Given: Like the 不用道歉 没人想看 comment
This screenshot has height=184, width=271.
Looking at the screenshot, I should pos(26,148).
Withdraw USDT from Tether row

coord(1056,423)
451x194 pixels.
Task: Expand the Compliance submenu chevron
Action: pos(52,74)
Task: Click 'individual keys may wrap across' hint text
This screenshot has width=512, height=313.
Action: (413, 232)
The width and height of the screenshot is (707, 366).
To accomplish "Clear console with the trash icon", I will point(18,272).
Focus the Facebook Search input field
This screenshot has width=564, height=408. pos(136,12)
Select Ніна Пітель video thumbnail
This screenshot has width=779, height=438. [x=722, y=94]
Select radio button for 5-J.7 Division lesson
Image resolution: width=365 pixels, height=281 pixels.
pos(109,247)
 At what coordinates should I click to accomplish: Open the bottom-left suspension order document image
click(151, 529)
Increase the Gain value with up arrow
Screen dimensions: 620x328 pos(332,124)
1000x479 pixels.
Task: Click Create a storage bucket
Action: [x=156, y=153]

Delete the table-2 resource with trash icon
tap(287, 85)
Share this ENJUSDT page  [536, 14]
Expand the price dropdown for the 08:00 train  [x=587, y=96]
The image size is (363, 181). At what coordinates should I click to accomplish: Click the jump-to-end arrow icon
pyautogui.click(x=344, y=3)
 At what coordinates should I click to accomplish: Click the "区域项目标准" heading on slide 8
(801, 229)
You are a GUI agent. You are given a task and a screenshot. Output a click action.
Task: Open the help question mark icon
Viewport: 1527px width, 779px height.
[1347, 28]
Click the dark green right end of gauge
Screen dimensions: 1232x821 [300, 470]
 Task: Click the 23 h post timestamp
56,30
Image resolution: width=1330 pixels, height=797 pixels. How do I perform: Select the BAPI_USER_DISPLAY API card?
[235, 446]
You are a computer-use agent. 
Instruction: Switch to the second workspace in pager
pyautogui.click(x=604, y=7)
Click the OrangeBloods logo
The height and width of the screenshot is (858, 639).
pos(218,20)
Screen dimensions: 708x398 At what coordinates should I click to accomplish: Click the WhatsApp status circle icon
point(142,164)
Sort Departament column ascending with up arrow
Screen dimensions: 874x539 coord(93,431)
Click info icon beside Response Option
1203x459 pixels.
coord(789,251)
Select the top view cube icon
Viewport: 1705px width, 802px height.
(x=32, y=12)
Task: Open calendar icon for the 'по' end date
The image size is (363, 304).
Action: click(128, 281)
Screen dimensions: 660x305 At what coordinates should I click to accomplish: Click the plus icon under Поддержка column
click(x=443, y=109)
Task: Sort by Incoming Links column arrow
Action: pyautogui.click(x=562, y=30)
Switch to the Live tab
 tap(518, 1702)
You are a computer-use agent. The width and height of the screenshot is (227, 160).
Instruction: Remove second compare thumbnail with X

_EXERCISE AIM_.
Whatever appears in the data above must be copied word for word.

_RESPONSE TO THIS TASK_.
Given: Like the 不用道歉 没人想看 comment
This screenshot has height=184, width=271.
Looking at the screenshot, I should pos(26,148).
Withdraw USDT from Tether row

coord(1056,423)
451x194 pixels.
Task: Expand the Compliance submenu chevron
Action: pos(52,74)
Task: Click 'individual keys may wrap across' hint text
This screenshot has width=512, height=313.
Action: (413, 232)
The width and height of the screenshot is (707, 366).
To accomplish "Clear console with the trash icon", I will point(18,272).
Focus the Facebook Search input field
This screenshot has width=564, height=408. pos(136,12)
Select Ніна Пітель video thumbnail
This screenshot has width=779, height=438. [x=722, y=94]
Select radio button for 5-J.7 Division lesson
Image resolution: width=365 pixels, height=281 pixels.
pos(109,247)
 At what coordinates should I click to accomplish: Open the bottom-left suspension order document image
click(151, 529)
Increase the Gain value with up arrow
Screen dimensions: 620x328 pos(332,124)
1000x479 pixels.
Task: Click Create a storage bucket
Action: [x=156, y=153]

Delete the table-2 resource with trash icon
tap(287, 85)
Share this ENJUSDT page  [536, 14]
Expand the price dropdown for the 08:00 train  [x=587, y=96]
The image size is (363, 181). At what coordinates should I click to accomplish: Click the jump-to-end arrow icon
pyautogui.click(x=344, y=3)
 At what coordinates should I click to accomplish: Click the "区域项目标准" heading on slide 8
(801, 229)
You are a GUI agent. You are given a task and a screenshot. Output a click action.
Task: Open the help question mark icon
Viewport: 1527px width, 779px height.
[1347, 28]
Click the dark green right end of gauge
Screen dimensions: 1232x821 [300, 470]
 Task: Click the 23 h post timestamp
56,30
Image resolution: width=1330 pixels, height=797 pixels. How do I perform: Select the BAPI_USER_DISPLAY API card?
[235, 446]
You are a computer-use agent. 
Instruction: Switch to the second workspace in pager
pyautogui.click(x=604, y=7)
Click the OrangeBloods logo
The height and width of the screenshot is (858, 639).
pos(218,20)
Screen dimensions: 708x398 At what coordinates should I click to accomplish: Click the WhatsApp status circle icon
point(142,164)
Sort Departament column ascending with up arrow
Screen dimensions: 874x539 coord(93,431)
Click info icon beside Response Option
1203x459 pixels.
coord(789,251)
Select the top view cube icon
Viewport: 1705px width, 802px height.
(x=32, y=12)
Task: Open calendar icon for the 'по' end date
The image size is (363, 304).
Action: click(128, 281)
Screen dimensions: 660x305 At what coordinates should I click to accomplish: Click the plus icon under Поддержка column
click(x=443, y=109)
Task: Sort by Incoming Links column arrow
Action: pyautogui.click(x=562, y=30)
Switch to the Live tab
 tap(518, 1702)
You are a computer-use agent. The width and height of the screenshot is (227, 160).
Instruction: Remove second compare thumbnail with X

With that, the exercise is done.